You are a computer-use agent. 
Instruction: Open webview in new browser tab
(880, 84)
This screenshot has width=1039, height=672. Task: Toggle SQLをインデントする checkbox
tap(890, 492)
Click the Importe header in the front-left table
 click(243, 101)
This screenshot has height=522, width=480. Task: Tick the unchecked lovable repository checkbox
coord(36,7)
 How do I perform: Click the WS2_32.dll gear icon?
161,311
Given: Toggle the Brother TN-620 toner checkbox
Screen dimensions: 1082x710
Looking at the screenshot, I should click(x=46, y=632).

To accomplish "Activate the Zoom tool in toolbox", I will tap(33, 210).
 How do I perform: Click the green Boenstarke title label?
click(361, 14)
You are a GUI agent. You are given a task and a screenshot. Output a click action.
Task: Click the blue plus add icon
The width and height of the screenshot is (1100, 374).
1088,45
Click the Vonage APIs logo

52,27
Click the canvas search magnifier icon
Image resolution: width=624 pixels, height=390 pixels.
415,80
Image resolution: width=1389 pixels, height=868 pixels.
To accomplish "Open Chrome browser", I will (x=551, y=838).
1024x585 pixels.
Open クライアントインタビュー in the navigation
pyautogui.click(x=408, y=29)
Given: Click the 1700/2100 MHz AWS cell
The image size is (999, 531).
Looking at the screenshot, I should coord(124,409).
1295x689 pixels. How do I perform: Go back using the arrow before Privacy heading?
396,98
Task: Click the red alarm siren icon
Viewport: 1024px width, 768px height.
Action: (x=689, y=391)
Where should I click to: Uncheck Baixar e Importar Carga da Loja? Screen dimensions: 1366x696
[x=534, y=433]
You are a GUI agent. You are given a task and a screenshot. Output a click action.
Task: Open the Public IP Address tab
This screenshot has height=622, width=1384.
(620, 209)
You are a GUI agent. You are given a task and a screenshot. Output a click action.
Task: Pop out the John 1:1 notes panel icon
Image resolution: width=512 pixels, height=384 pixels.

• Work task: Print the data above exactly.

• Result for this task:
You are a computer-use agent. 
Instruction: Open webview in new browser tab
(880, 84)
This screenshot has width=1039, height=672. Task: Toggle SQLをインデントする checkbox
tap(890, 492)
Click the Importe header in the front-left table
 click(243, 101)
This screenshot has height=522, width=480. Task: Tick the unchecked lovable repository checkbox
coord(36,7)
 How do I perform: Click the WS2_32.dll gear icon?
161,311
Given: Toggle the Brother TN-620 toner checkbox
Screen dimensions: 1082x710
Looking at the screenshot, I should click(x=46, y=632).

To accomplish "Activate the Zoom tool in toolbox", I will tap(33, 210).
 How do I perform: Click the green Boenstarke title label?
click(361, 14)
You are a GUI agent. You are given a task and a screenshot. Output a click action.
Task: Click the blue plus add icon
The width and height of the screenshot is (1100, 374).
1088,45
Click the Vonage APIs logo

52,27
Click the canvas search magnifier icon
Image resolution: width=624 pixels, height=390 pixels.
415,80
Image resolution: width=1389 pixels, height=868 pixels.
To accomplish "Open Chrome browser", I will (x=551, y=838).
1024x585 pixels.
Open クライアントインタビュー in the navigation
pyautogui.click(x=408, y=29)
Given: Click the 1700/2100 MHz AWS cell
The image size is (999, 531).
Looking at the screenshot, I should coord(124,409).
1295x689 pixels. How do I perform: Go back using the arrow before Privacy heading?
396,98
Task: Click the red alarm siren icon
Viewport: 1024px width, 768px height.
Action: (x=689, y=391)
Where should I click to: Uncheck Baixar e Importar Carga da Loja? Screen dimensions: 1366x696
[x=534, y=433]
You are a GUI agent. You are given a task and a screenshot. Output a click action.
Task: Open the Public IP Address tab
This screenshot has height=622, width=1384.
(620, 209)
You are a GUI agent. You are given a task and a screenshot. Output a click action.
Task: Pop out the John 1:1 notes panel icon
Image resolution: width=512 pixels, height=384 pixels.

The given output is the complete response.